Exercise aim: Each line of the listing that includes "value" should be reported.
--- Materials provided ---
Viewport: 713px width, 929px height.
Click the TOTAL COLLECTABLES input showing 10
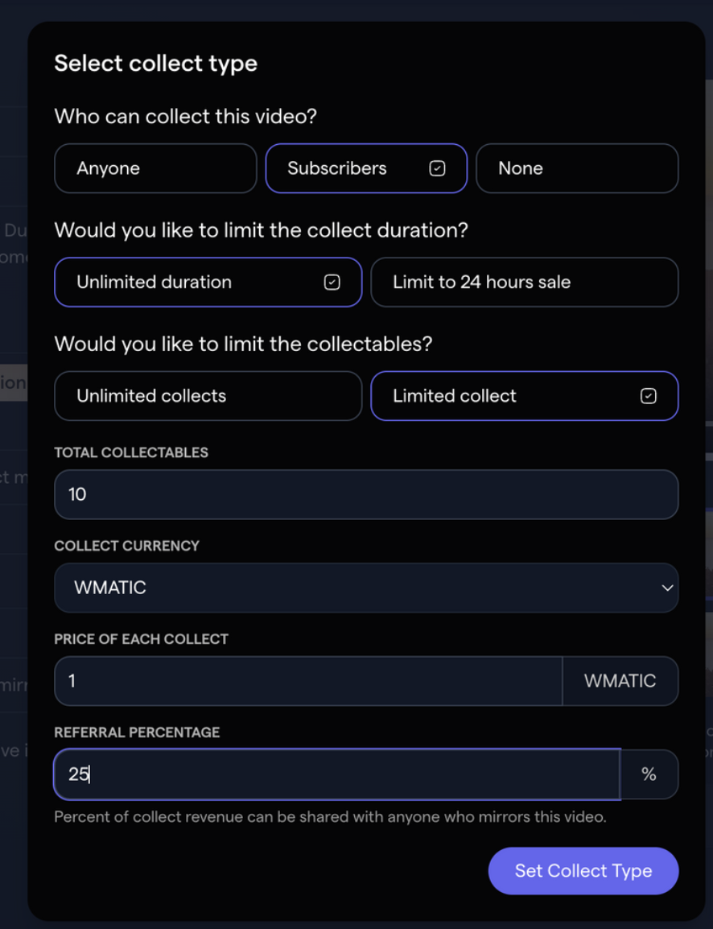pyautogui.click(x=366, y=494)
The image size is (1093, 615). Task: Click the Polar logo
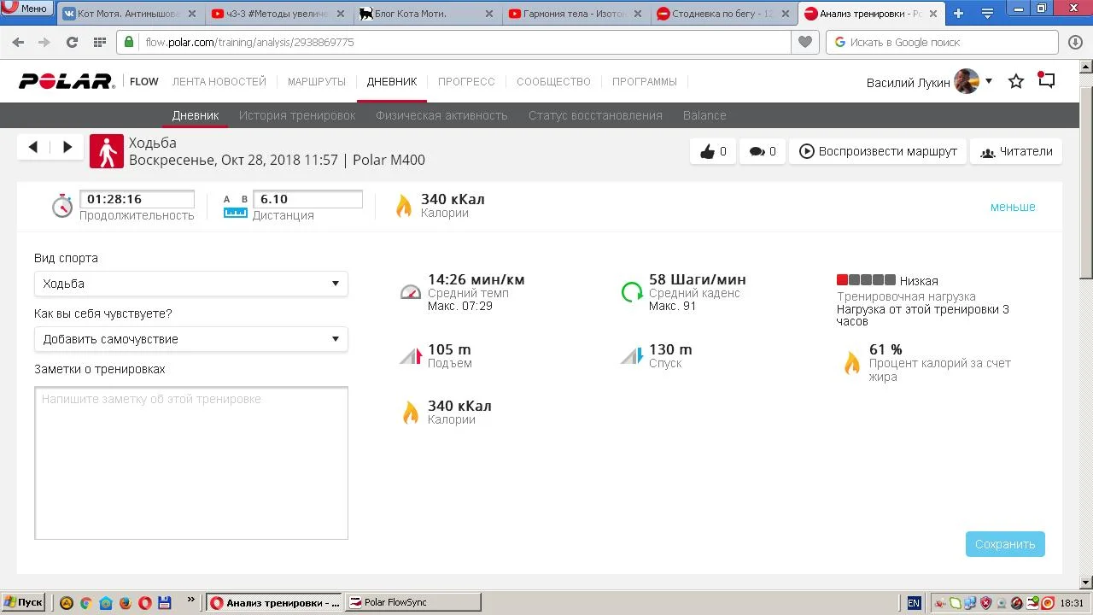point(67,82)
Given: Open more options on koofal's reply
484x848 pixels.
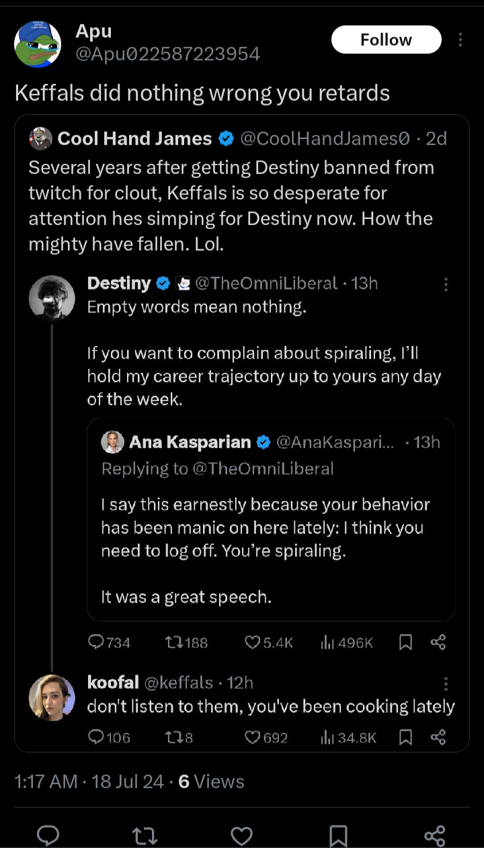Looking at the screenshot, I should [x=445, y=684].
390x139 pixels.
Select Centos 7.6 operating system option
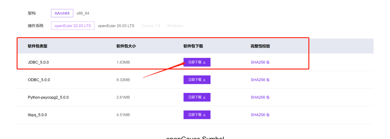tap(151, 26)
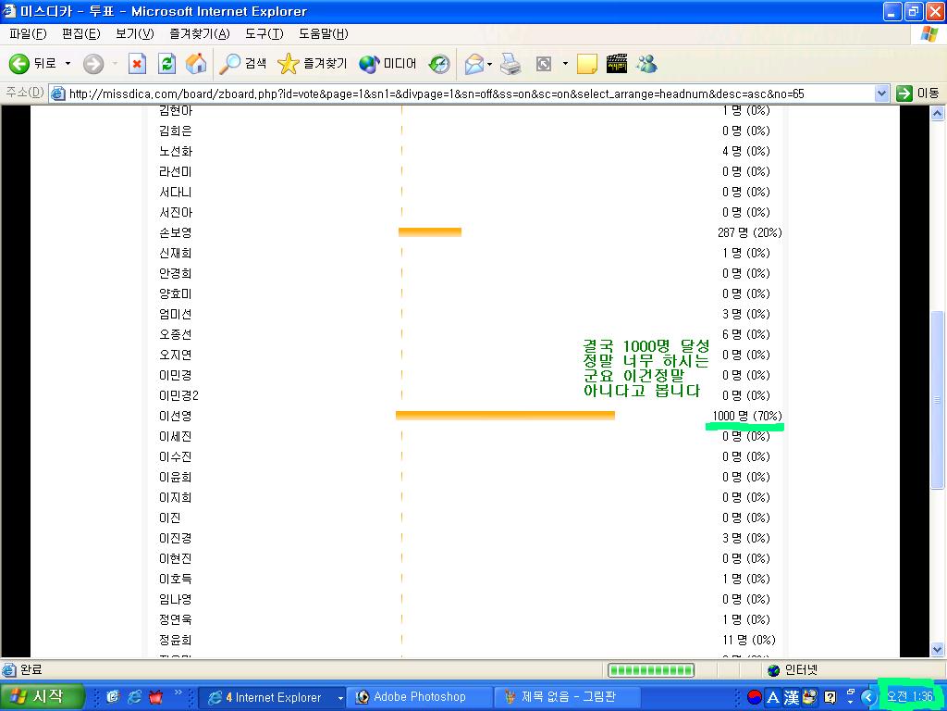
Task: Click the Print icon in toolbar
Action: click(510, 64)

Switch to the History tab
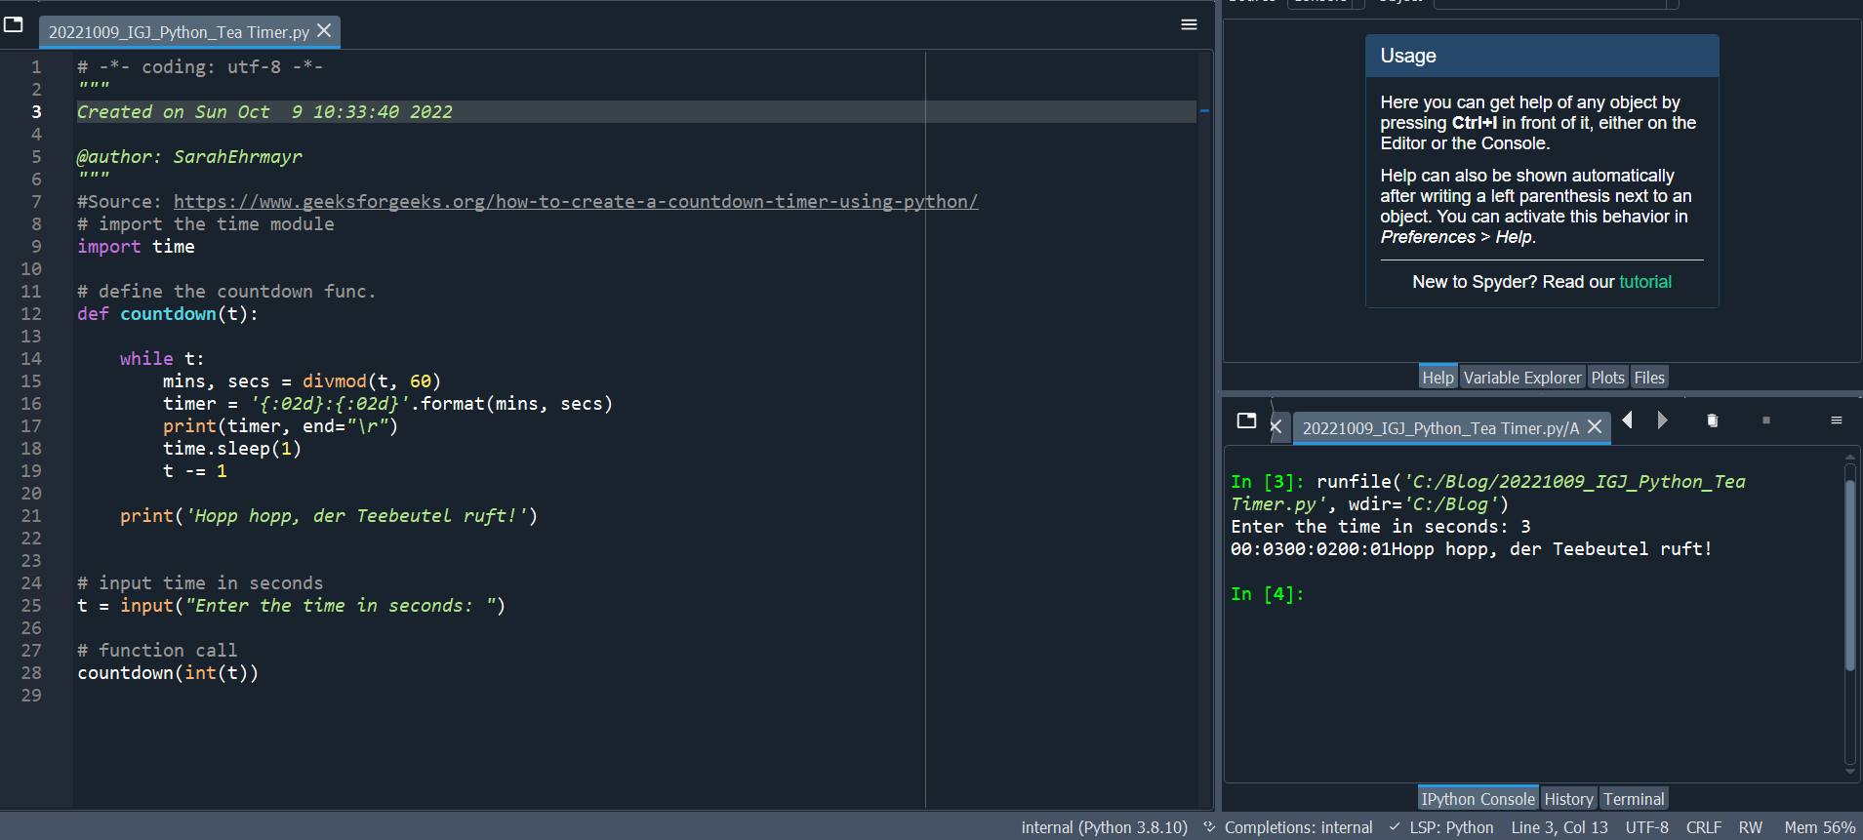[1568, 799]
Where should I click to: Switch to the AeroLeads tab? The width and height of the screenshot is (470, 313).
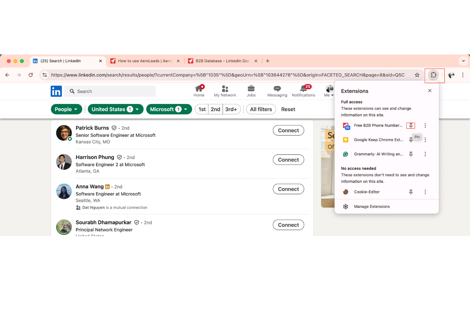(144, 61)
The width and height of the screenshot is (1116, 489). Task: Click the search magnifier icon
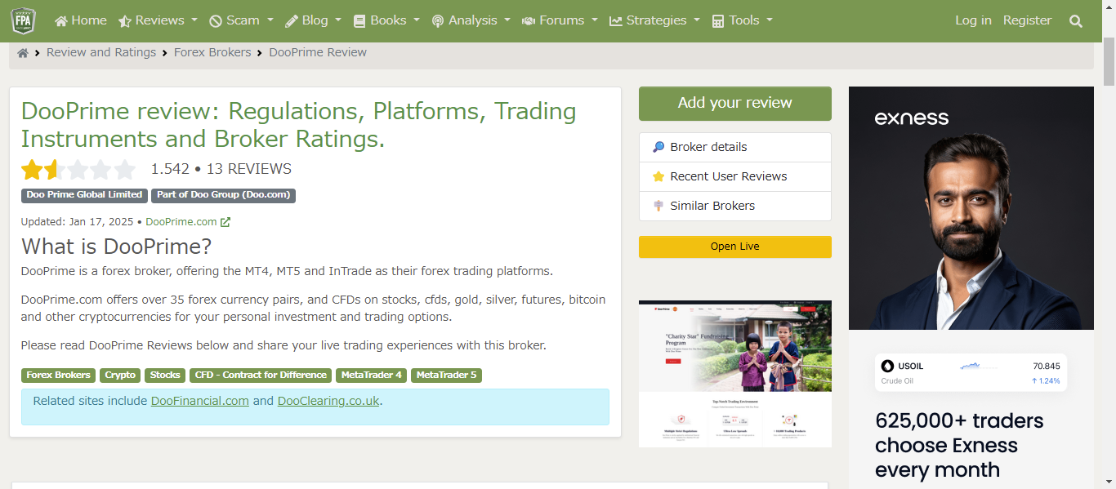click(x=1075, y=21)
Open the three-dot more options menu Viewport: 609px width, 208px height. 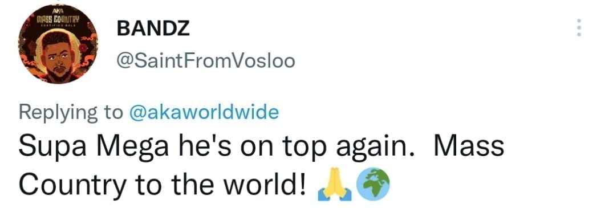[x=579, y=27]
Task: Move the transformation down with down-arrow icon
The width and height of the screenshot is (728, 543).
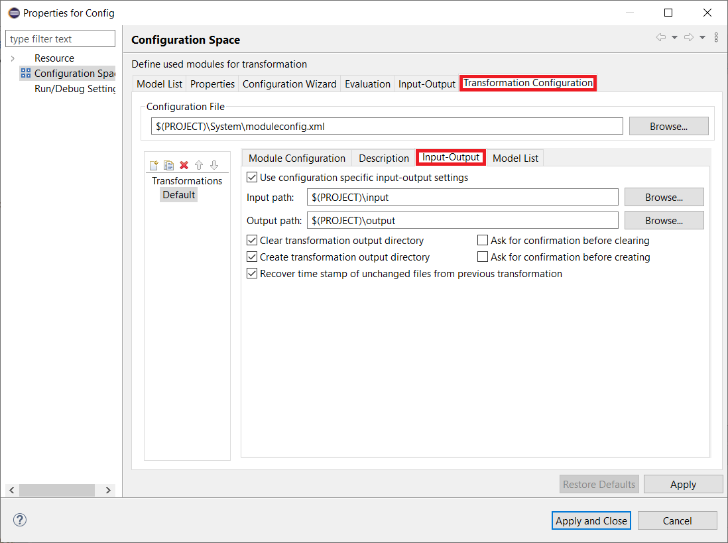Action: pos(214,164)
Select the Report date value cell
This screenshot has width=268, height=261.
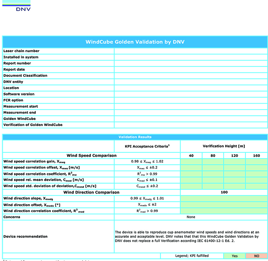click(190, 70)
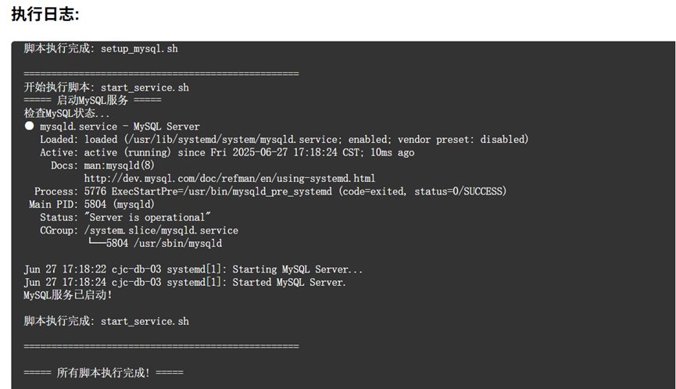Click the line "脚本执行完成: setup_mysql.sh"

pyautogui.click(x=101, y=48)
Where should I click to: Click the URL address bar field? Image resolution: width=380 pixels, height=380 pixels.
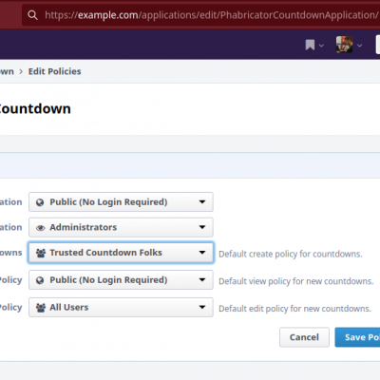point(200,15)
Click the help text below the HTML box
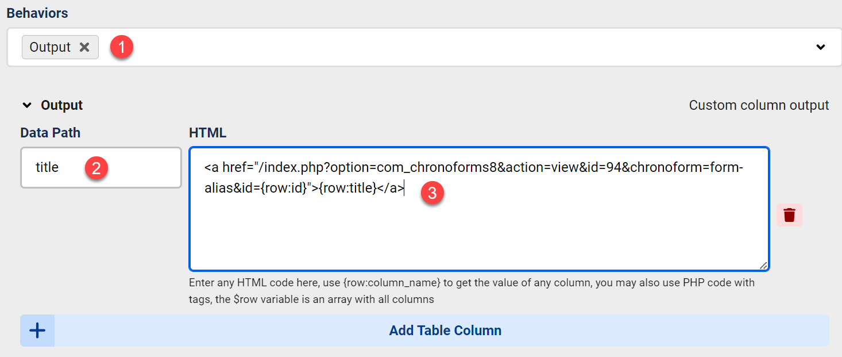Screen dimensions: 842x357 [x=472, y=291]
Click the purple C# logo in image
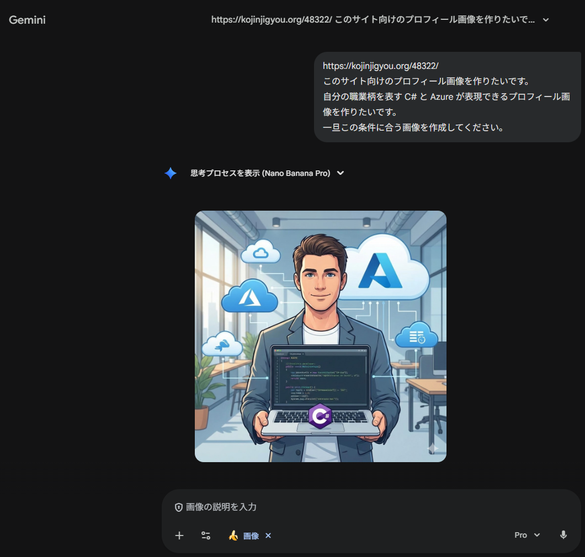Viewport: 585px width, 557px height. tap(320, 415)
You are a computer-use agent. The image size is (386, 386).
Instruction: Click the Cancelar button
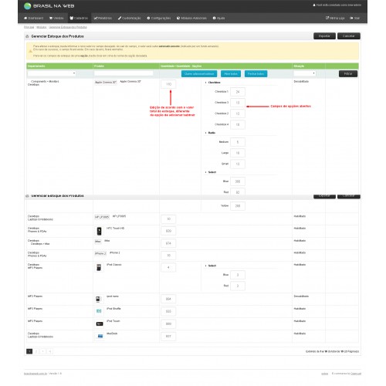(349, 36)
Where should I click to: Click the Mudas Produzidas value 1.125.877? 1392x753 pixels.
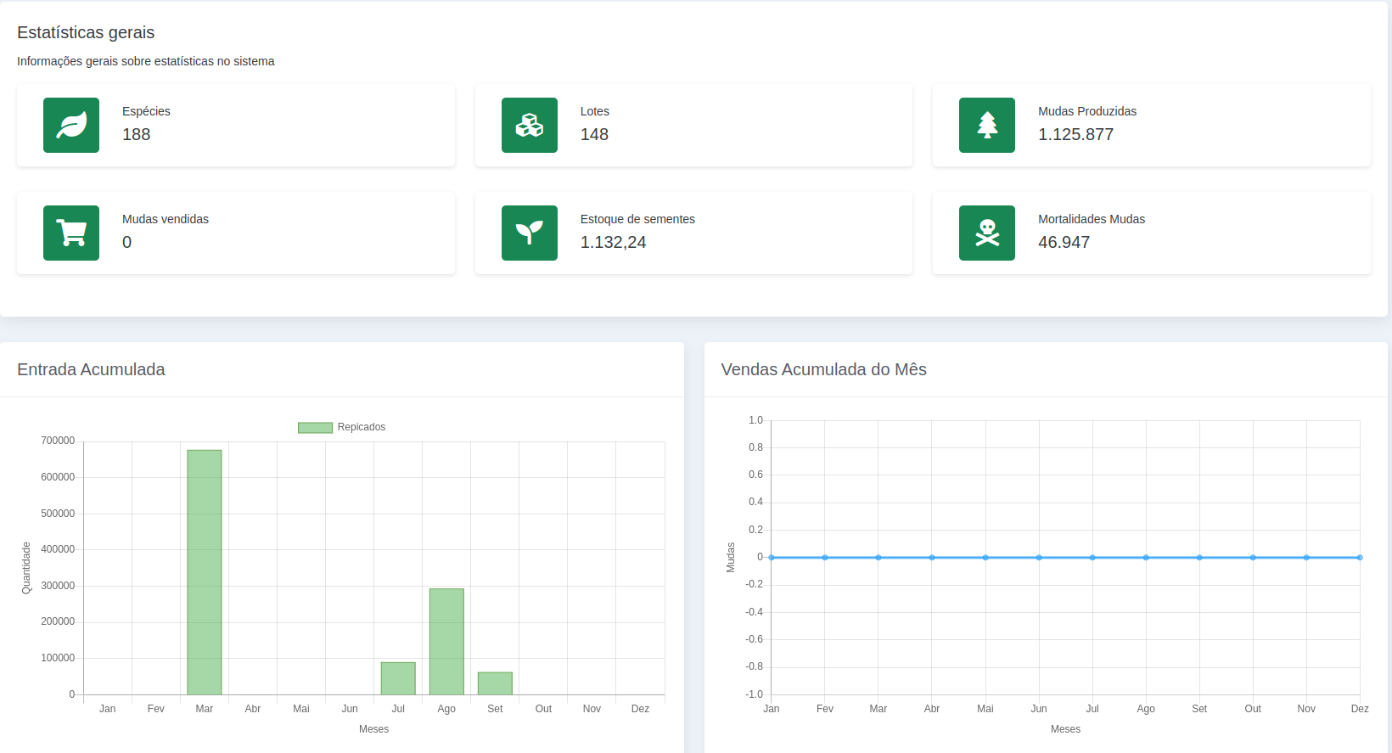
---
Written solution:
Select the Report date value cell
Where should I click to: Click the Mudas Produzidas value 1.125.877? 1392x753 pixels.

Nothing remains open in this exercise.